▶ _EXERCISE REQUIREMENTS_
A complete and exact copy of the entries below is the expected result.

(Collected data entries)
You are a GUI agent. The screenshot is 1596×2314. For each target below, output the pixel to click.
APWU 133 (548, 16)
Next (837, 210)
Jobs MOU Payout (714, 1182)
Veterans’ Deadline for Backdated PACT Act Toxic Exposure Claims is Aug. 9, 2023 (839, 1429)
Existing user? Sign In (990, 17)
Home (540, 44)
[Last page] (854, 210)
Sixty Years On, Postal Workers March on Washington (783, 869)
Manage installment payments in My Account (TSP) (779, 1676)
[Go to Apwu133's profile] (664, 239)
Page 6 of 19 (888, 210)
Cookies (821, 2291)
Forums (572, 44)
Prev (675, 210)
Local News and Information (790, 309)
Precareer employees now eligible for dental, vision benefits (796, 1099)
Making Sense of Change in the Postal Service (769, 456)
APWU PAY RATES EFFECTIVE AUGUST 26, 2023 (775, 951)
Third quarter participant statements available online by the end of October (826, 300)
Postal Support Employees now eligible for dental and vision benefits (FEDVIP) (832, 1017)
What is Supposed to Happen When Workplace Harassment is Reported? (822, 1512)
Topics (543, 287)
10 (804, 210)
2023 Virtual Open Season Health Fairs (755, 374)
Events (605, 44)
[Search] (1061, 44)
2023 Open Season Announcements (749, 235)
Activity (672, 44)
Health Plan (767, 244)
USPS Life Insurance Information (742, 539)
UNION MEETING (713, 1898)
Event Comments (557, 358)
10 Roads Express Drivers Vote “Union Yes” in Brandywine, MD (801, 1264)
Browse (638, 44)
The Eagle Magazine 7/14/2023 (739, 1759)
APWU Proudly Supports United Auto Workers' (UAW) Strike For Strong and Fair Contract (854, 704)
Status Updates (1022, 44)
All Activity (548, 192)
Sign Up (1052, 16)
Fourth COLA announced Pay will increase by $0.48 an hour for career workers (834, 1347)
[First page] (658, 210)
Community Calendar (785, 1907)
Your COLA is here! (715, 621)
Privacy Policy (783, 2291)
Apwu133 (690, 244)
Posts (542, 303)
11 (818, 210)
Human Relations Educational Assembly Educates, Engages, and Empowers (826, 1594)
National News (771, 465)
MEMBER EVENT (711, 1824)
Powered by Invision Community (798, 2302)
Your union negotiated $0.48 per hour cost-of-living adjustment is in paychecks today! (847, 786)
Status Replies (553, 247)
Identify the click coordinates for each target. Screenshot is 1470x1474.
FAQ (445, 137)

▶ _SOLUTION FOR THIS EXERCISE_
You are a GUI agent. The screenshot is 1596×2314. For each target below, output the pixel to click.
APWU 133 (548, 16)
Next (837, 210)
Jobs MOU Payout (714, 1182)
Veterans’ Deadline for Backdated PACT Act Toxic Exposure Claims is Aug. 9, 2023 (839, 1429)
Existing user? Sign In (990, 17)
Home (540, 44)
[Last page] (854, 210)
Sixty Years On, Postal Workers March on Washington (783, 869)
Manage installment payments in My Account (TSP) (779, 1676)
[Go to Apwu133's profile] (664, 239)
Page 6 of 19 (888, 210)
Cookies (821, 2291)
Forums (572, 44)
Prev (675, 210)
Local News and Information (790, 309)
Precareer employees now eligible for dental, vision benefits (796, 1099)
Making Sense of Change in the Postal Service (769, 456)
APWU PAY RATES EFFECTIVE AUGUST 26, 2023 (775, 951)
Third quarter participant statements available online by the end of October (826, 300)
Postal Support Employees now eligible for dental and vision benefits (FEDVIP) (832, 1017)
What is Supposed to Happen When Workplace Harassment is Reported? (822, 1512)
Topics (543, 287)
10 (804, 210)
2023 Virtual Open Season Health Fairs (755, 374)
Events (605, 44)
[Search] (1061, 44)
2023 Open Season Announcements (749, 235)
Activity (672, 44)
Health Plan (767, 244)
USPS Life Insurance Information (742, 539)
UNION MEETING (713, 1898)
Event Comments (557, 358)
10 Roads Express Drivers Vote “Union Yes” in Brandywine, MD (801, 1264)
Browse (638, 44)
The Eagle Magazine 7/14/2023 (739, 1759)
APWU Proudly Supports United Auto Workers' (UAW) Strike For Strong and Fair Contract (854, 704)
Status Updates (1022, 44)
All Activity (548, 192)
Sign Up (1052, 16)
Fourth COLA announced Pay will increase by $0.48 an hour for career workers (834, 1347)
[First page] (658, 210)
Community Calendar (785, 1907)
Your COLA is here! (715, 621)
Privacy Policy (783, 2291)
Apwu133 (690, 244)
Posts (542, 303)
11 (818, 210)
Human Relations Educational Assembly Educates, Engages, and Empowers (826, 1594)
National News (771, 465)
MEMBER EVENT (711, 1824)
Powered by Invision Community (798, 2302)
Your union negotiated $0.48 per hour cost-of-living adjustment is in paychecks today! (847, 786)
Status Replies (553, 247)
Identify the click coordinates for each target. Screenshot is 1470x1474.
FAQ (445, 137)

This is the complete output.